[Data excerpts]
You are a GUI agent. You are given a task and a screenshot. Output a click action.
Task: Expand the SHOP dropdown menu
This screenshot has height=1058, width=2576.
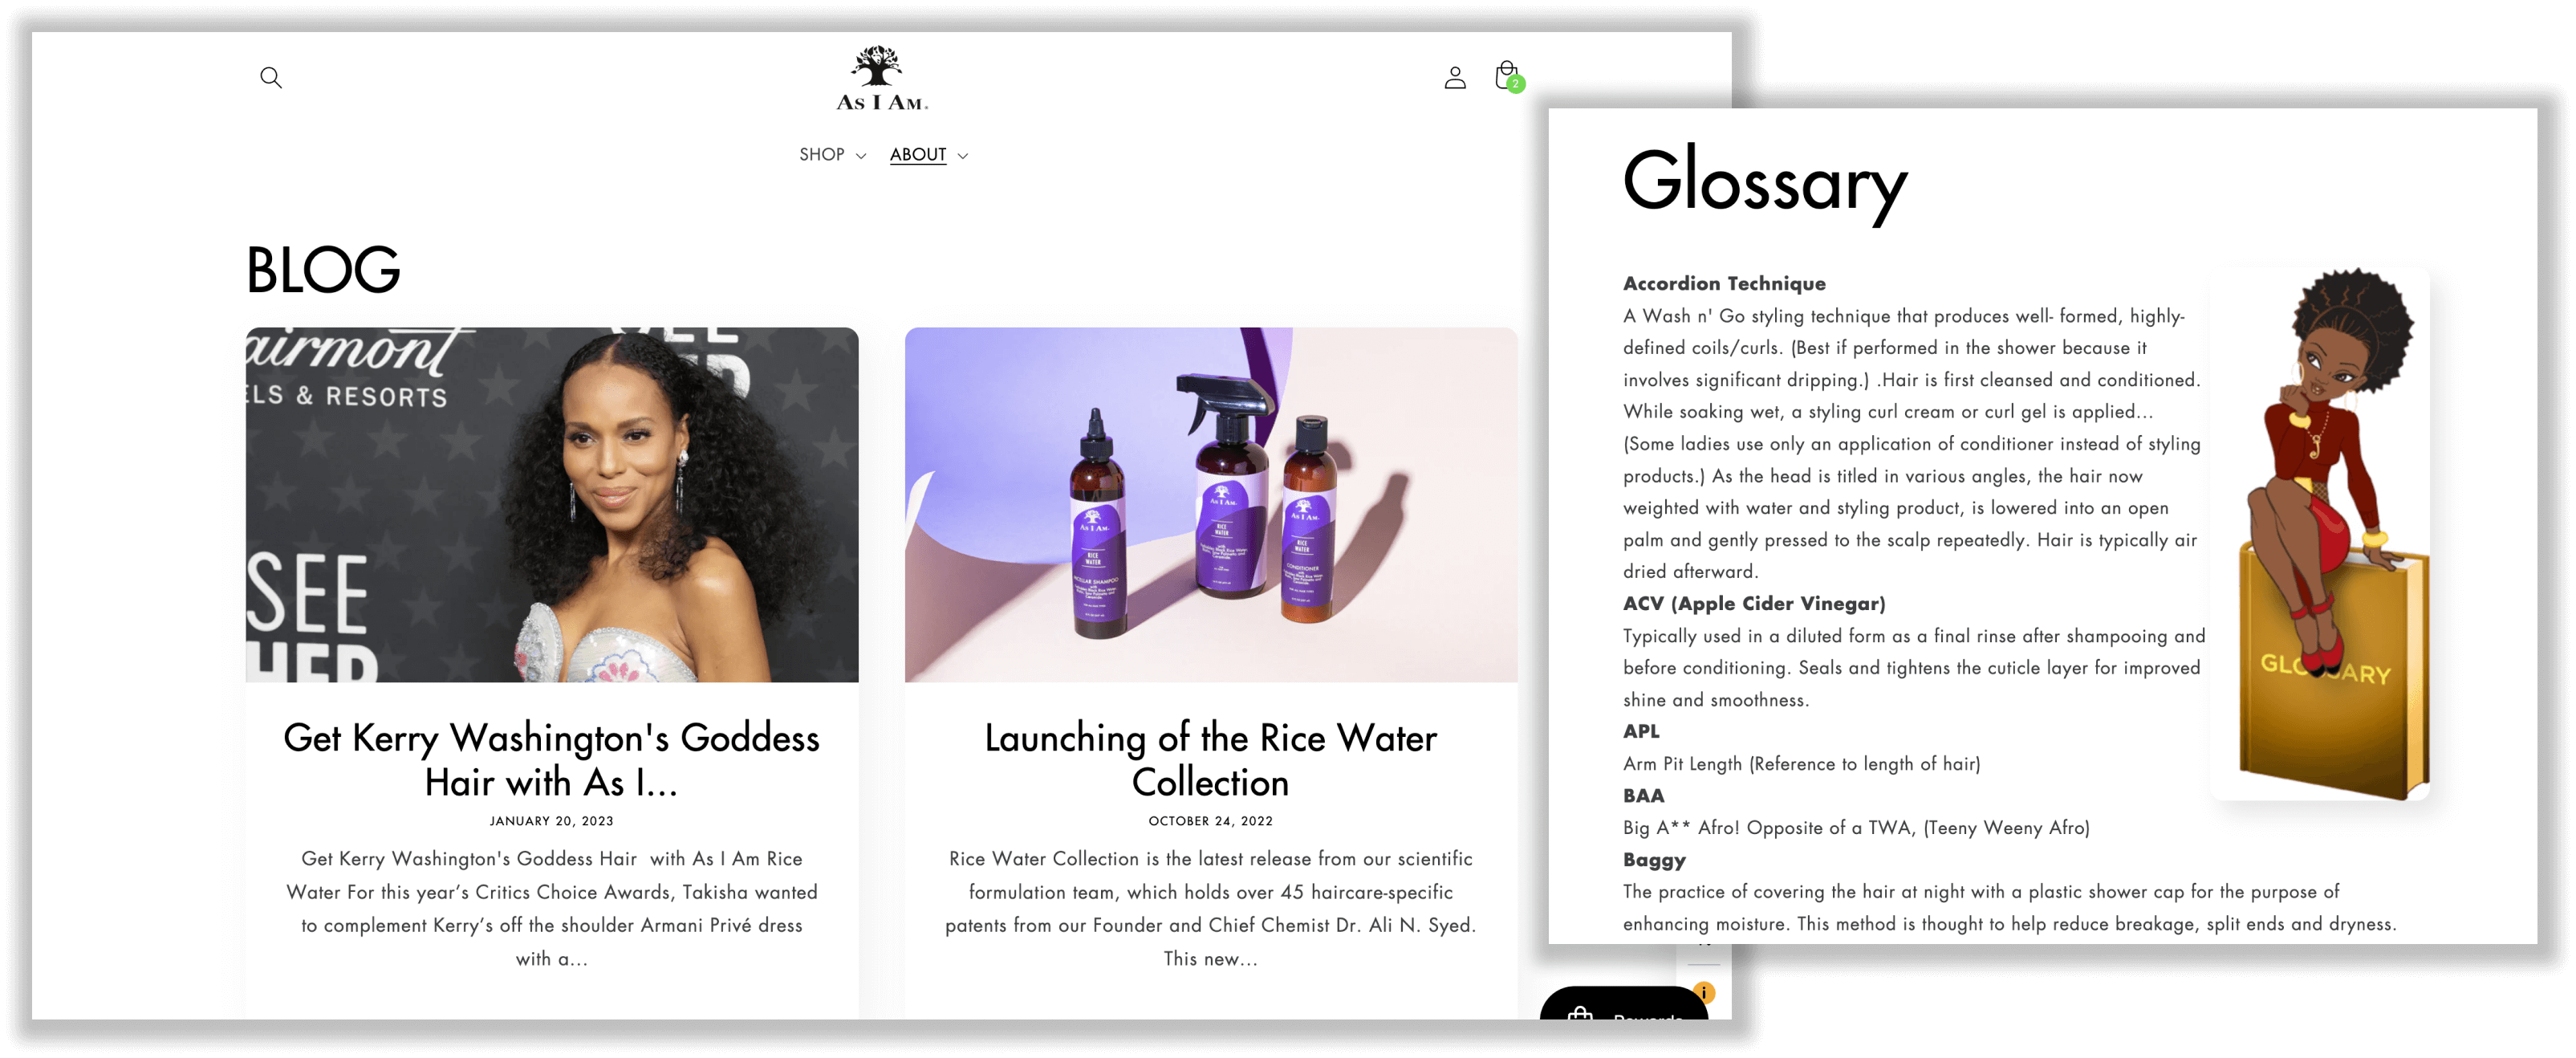tap(825, 154)
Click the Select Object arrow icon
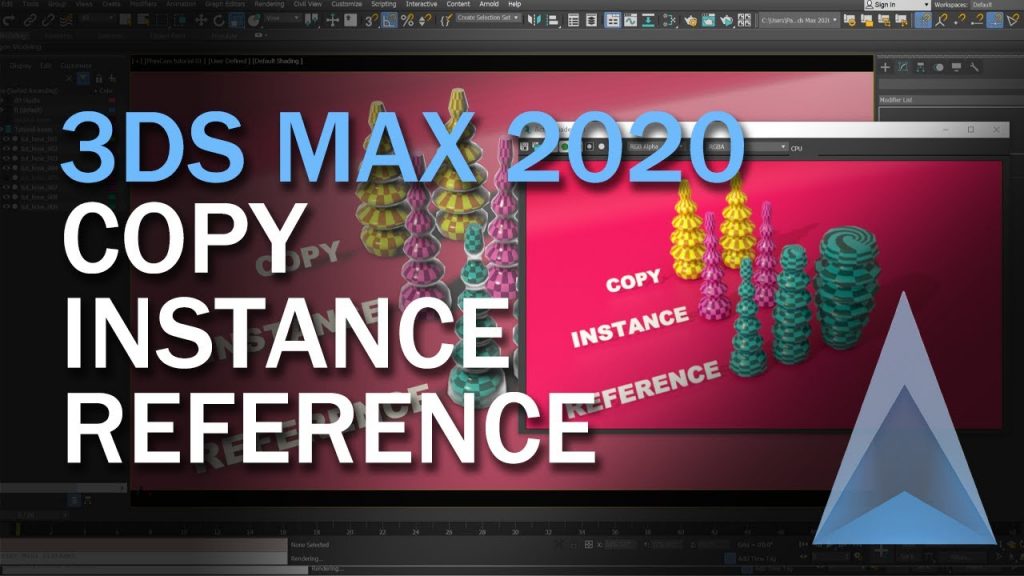The image size is (1024, 576). point(125,22)
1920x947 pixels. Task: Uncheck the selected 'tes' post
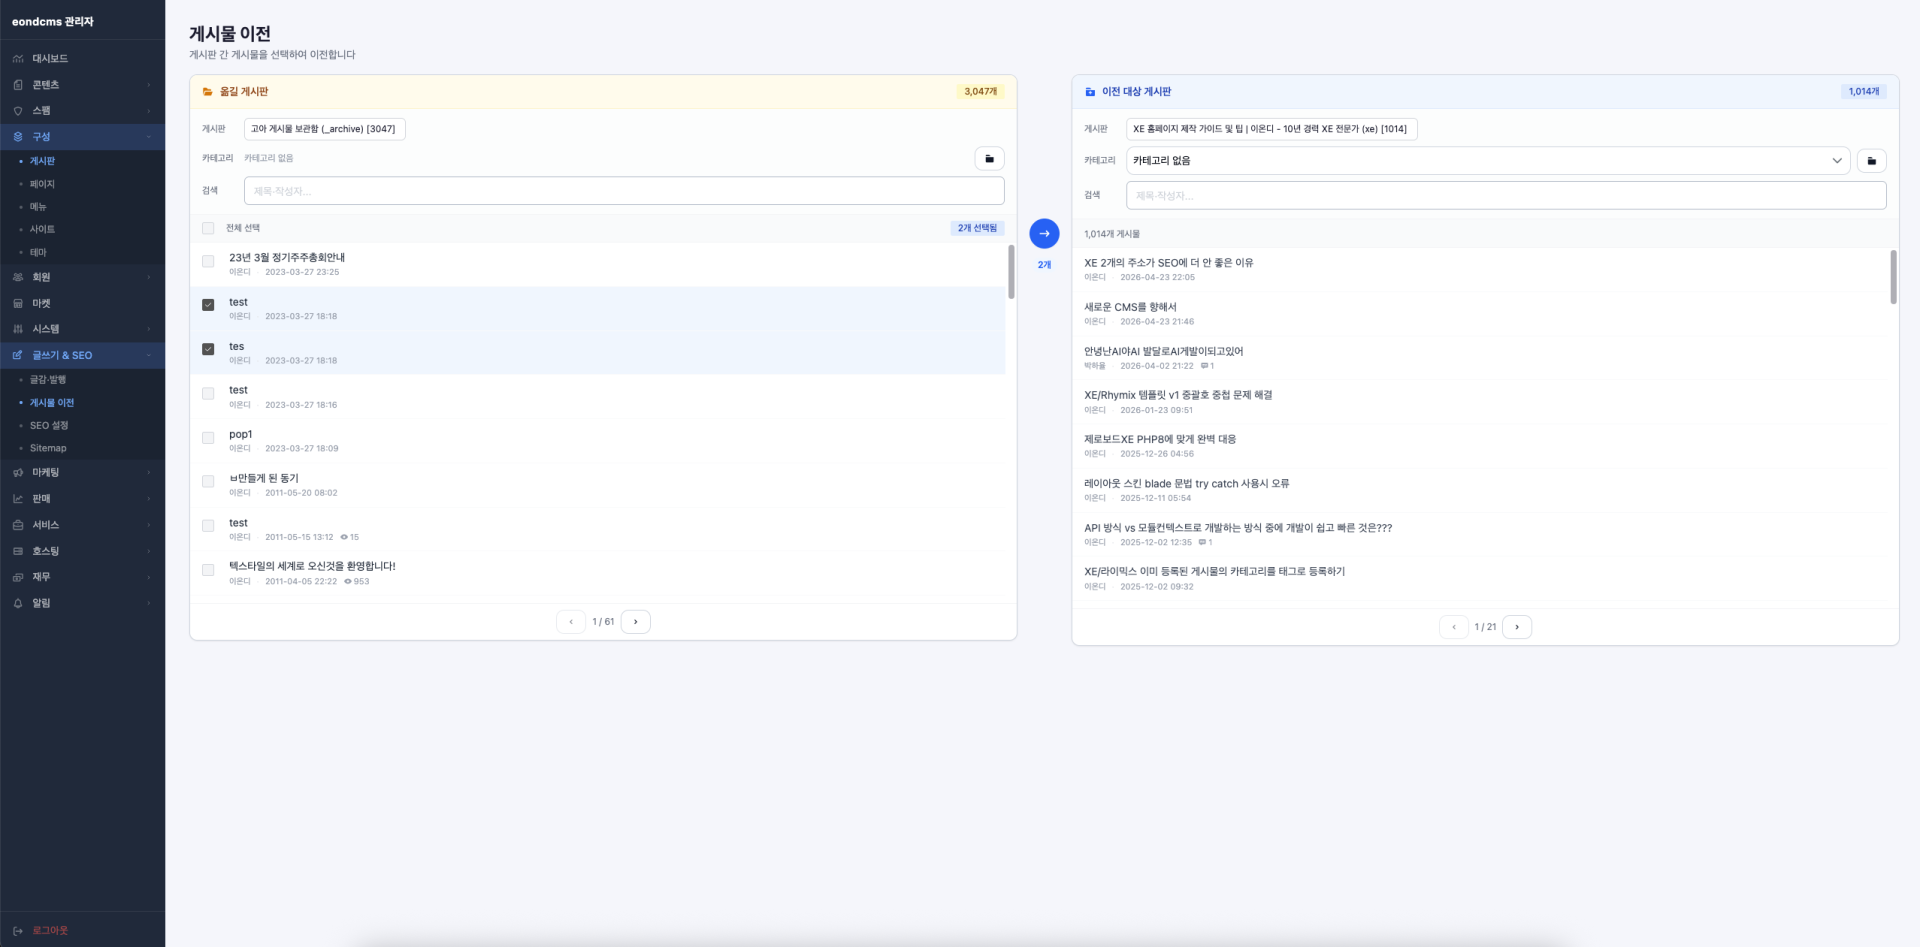coord(208,349)
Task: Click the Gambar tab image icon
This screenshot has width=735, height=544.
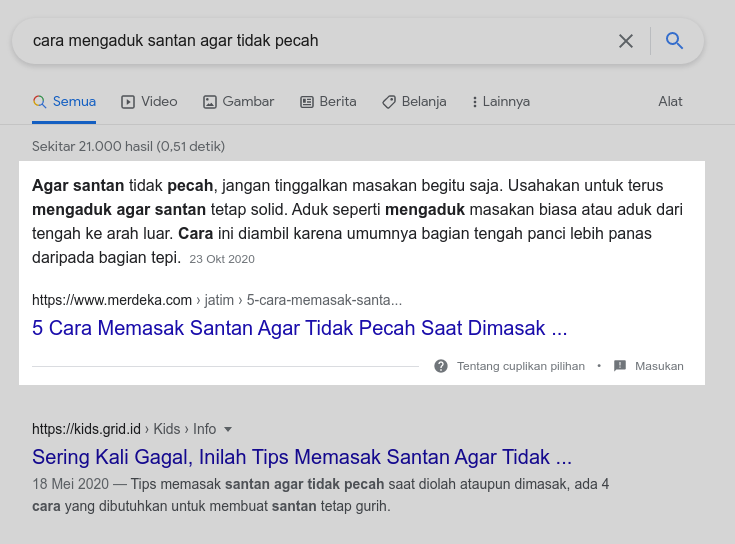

[Task objective]
Each entry above should be printed again word for word, with any picture dropped.

[Answer section]
You are a GUI agent. You are given a task and a screenshot. Output a click action.
Task: Expand the SHOP dropdown menu
This screenshot has height=1058, width=2576.
tap(825, 154)
Click the Select Object arrow icon
The image size is (1024, 576). point(125,22)
1920x947 pixels. Task: Uncheck the selected 'tes' post
coord(208,349)
Task: Click the Gambar tab image icon
This screenshot has width=735, height=544.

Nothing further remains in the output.